*** Opening INPUT DATA ***

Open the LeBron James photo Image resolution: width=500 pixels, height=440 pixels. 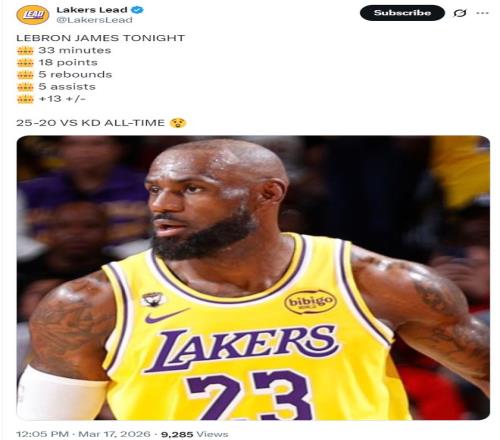coord(253,278)
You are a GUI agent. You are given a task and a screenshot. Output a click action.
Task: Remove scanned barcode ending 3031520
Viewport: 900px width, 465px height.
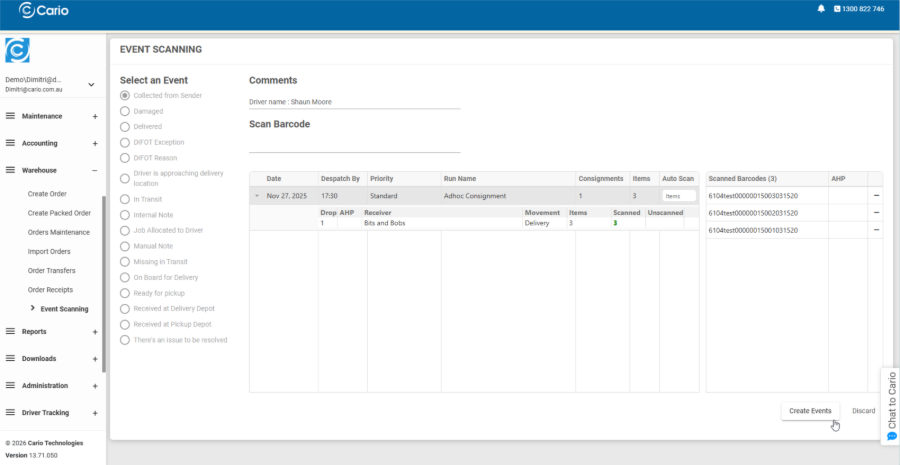click(876, 196)
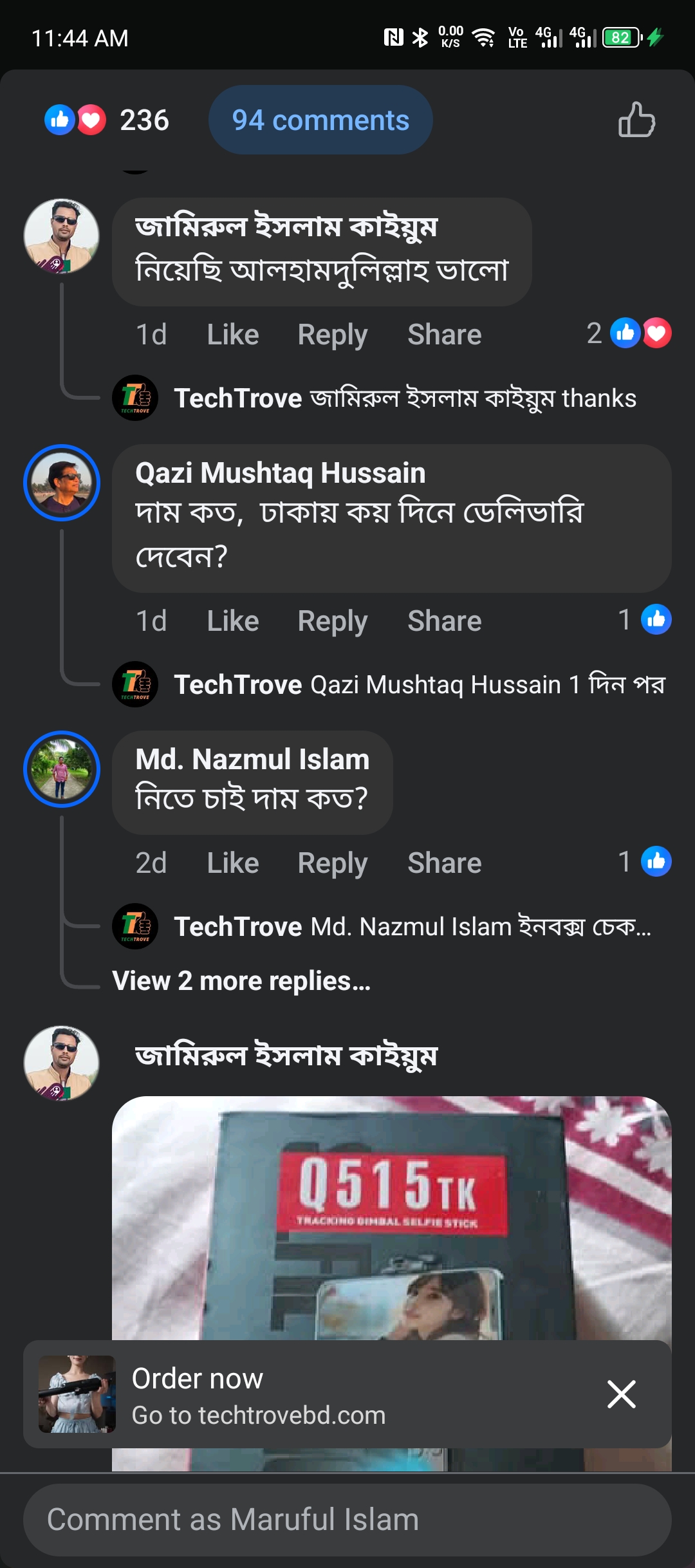The image size is (695, 1568).
Task: View the 2 reactions on the first comment
Action: [x=629, y=333]
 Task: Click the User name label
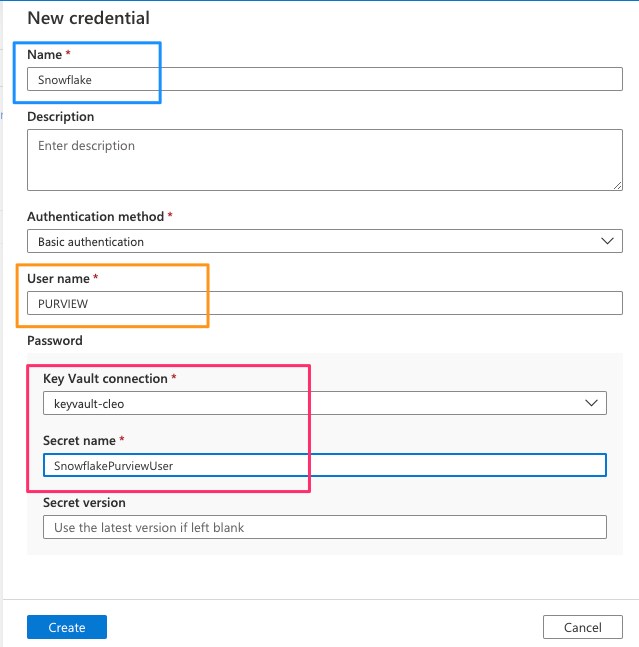click(x=58, y=279)
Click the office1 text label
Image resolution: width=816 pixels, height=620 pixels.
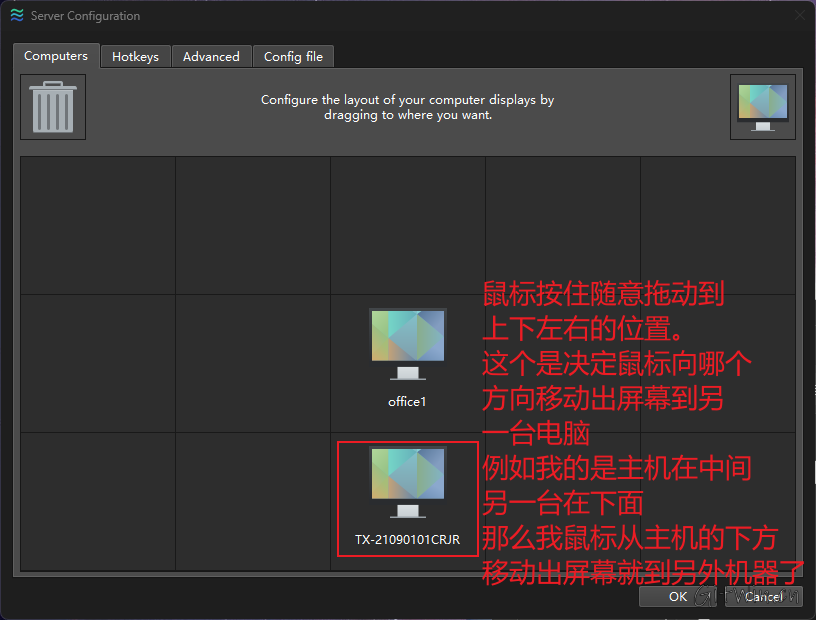pos(407,402)
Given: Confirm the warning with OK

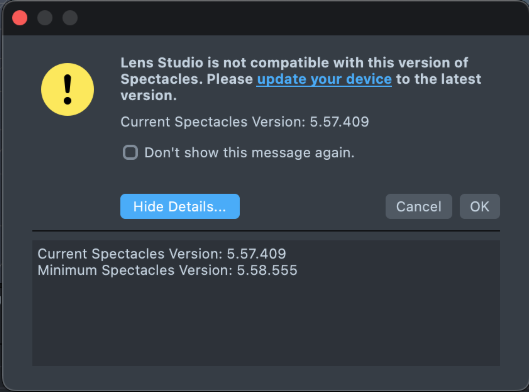Looking at the screenshot, I should click(480, 206).
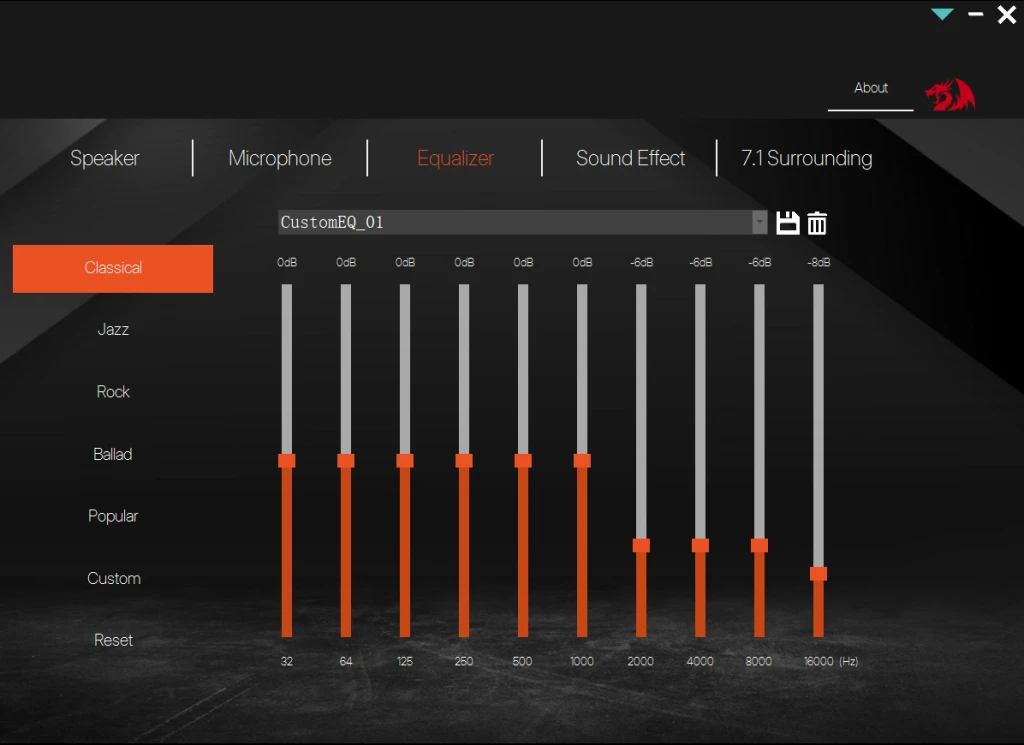The width and height of the screenshot is (1024, 745).
Task: Select the Classical equalizer preset
Action: click(112, 268)
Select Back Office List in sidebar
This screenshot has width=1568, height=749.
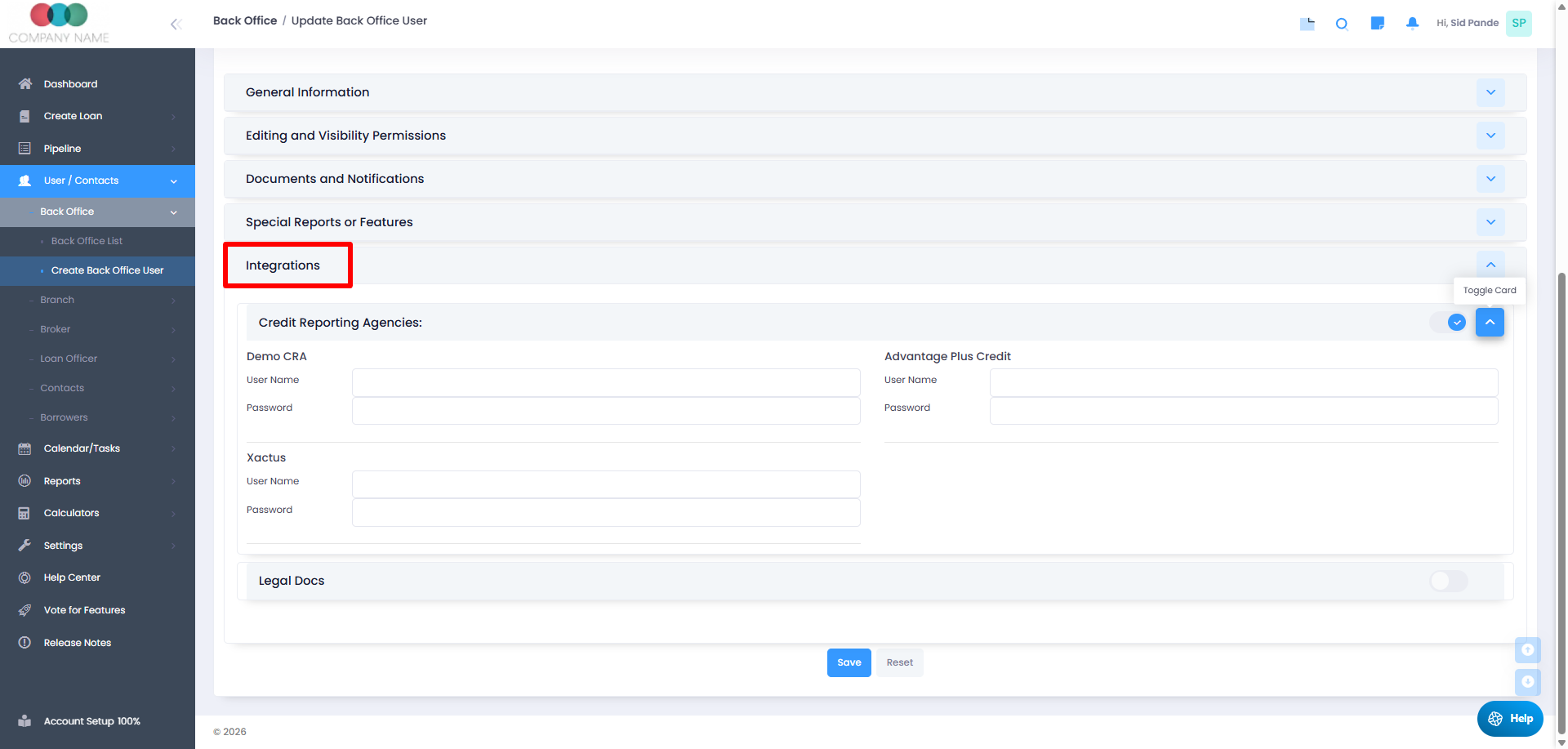pos(87,241)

*** Closing INPUT DATA ***

WORK TO COMPLETE: Pick up at the line that holds "Given: Confirm the warning with OK" and restate each line, word for word, through the last line of the entries. Include both end lines but none of the pictures.

WRITTEN SOLUTION:
Given: Confirm the warning with OK

Looking at the screenshot, I should click(480, 206).
The width and height of the screenshot is (1024, 745).
Task: Select the Classical equalizer preset
Action: click(112, 268)
Select Back Office List in sidebar
This screenshot has width=1568, height=749.
pos(87,241)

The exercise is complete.